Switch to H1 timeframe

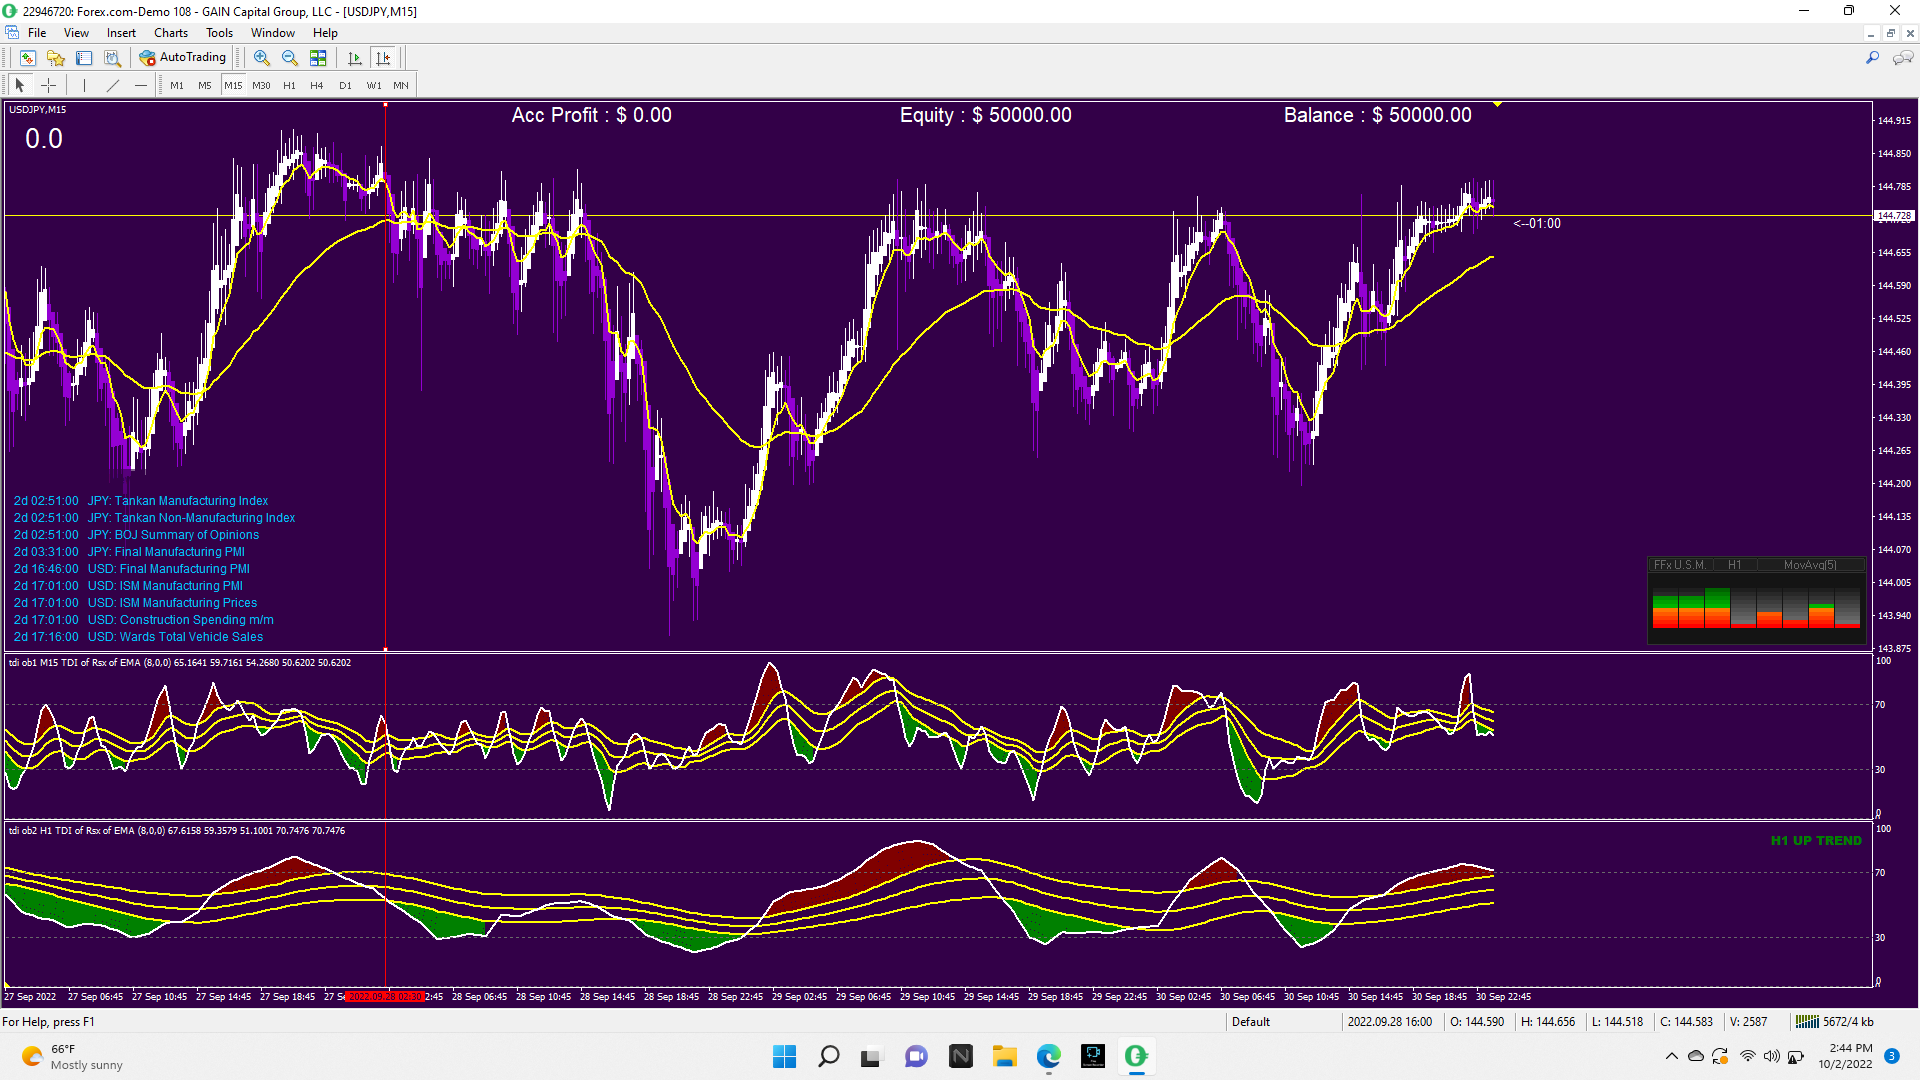tap(289, 85)
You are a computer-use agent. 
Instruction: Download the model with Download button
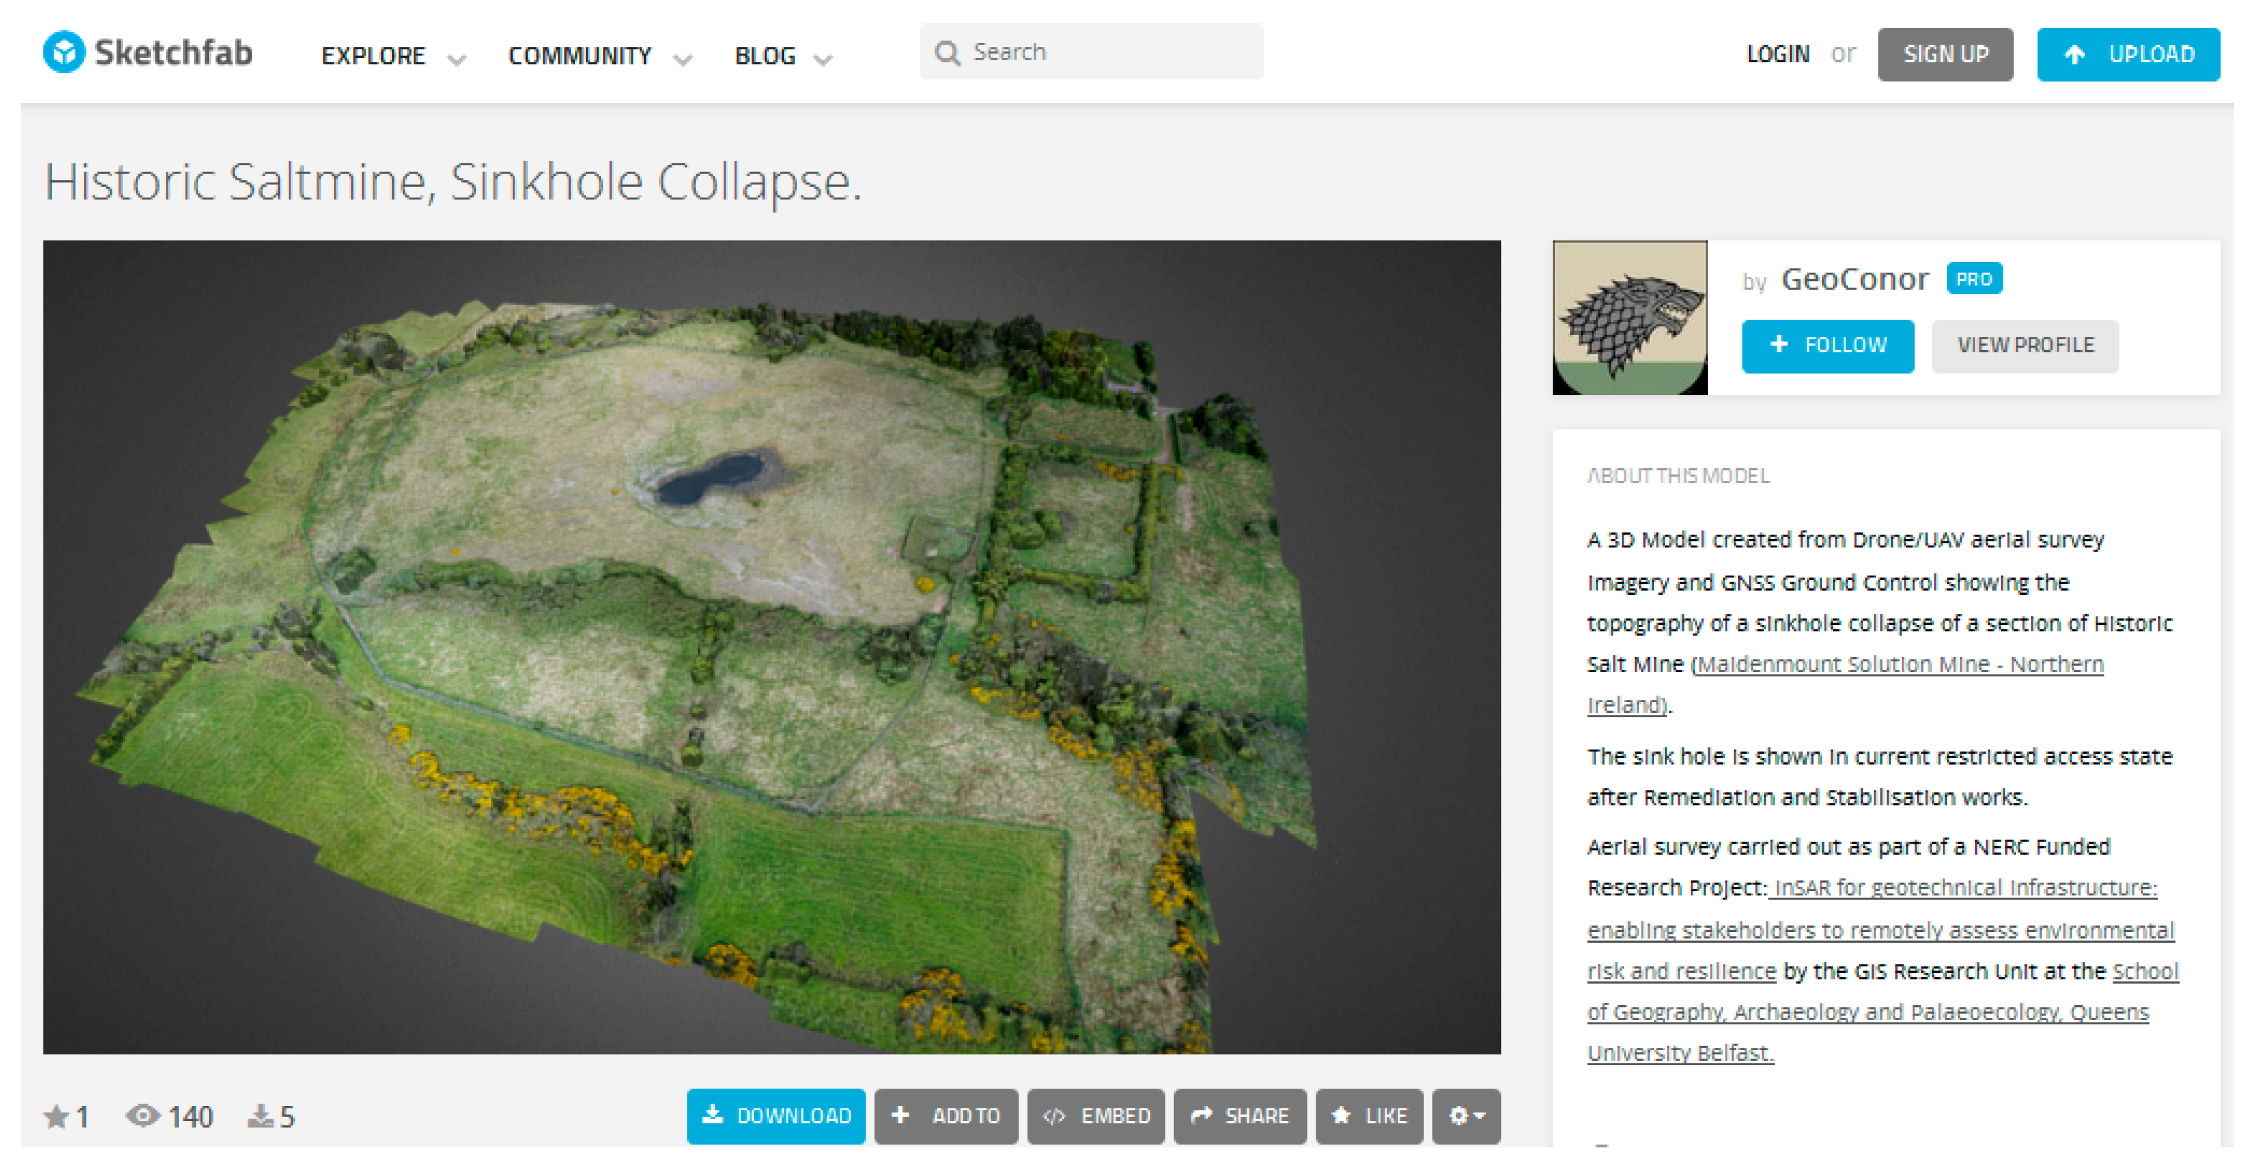pos(775,1116)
□ □ □ □ □ □ □
Work instruction
Looking at the records above, extract only the lines from the one with "You are a computer-use agent." through the last line, exactly, with the pictures left out.

Solution for this task
You are a computer-use agent. 
Instruction: Download the model with Download button
pos(775,1116)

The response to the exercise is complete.